Source data section start
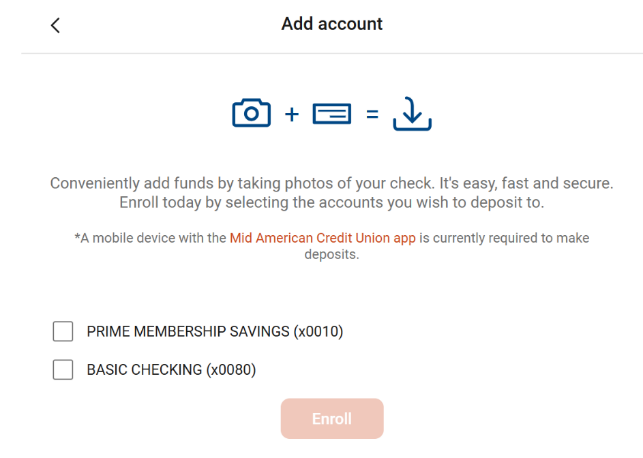Click the equals sign symbol
Screen dimensions: 643x458
tap(372, 114)
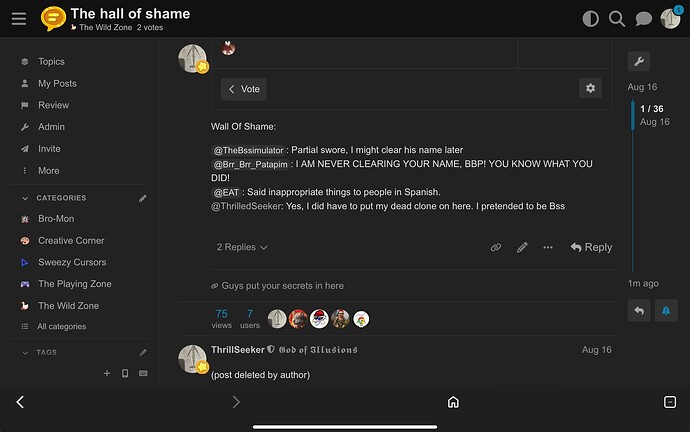Open topic admin wrench actions

pos(639,61)
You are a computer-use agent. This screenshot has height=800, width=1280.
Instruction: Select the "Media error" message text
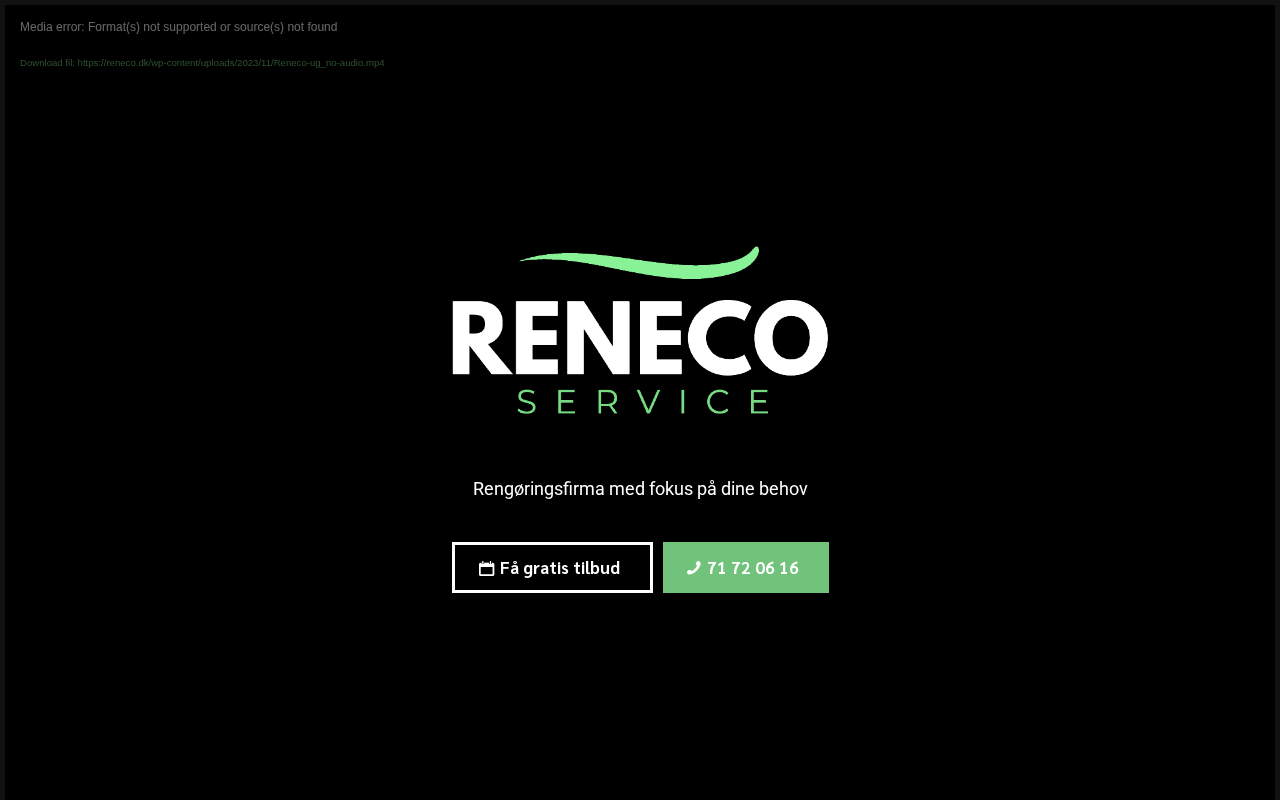click(x=179, y=27)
Source data section end
From the line with "You are a computer-use" down to the last line of the entries above, set down every line exactly, apart from the pictures.

* Solution below *
You are a computer-use agent. This screenshot has height=800, width=1280.
Instruction: Select the "Media error" message text
click(x=179, y=27)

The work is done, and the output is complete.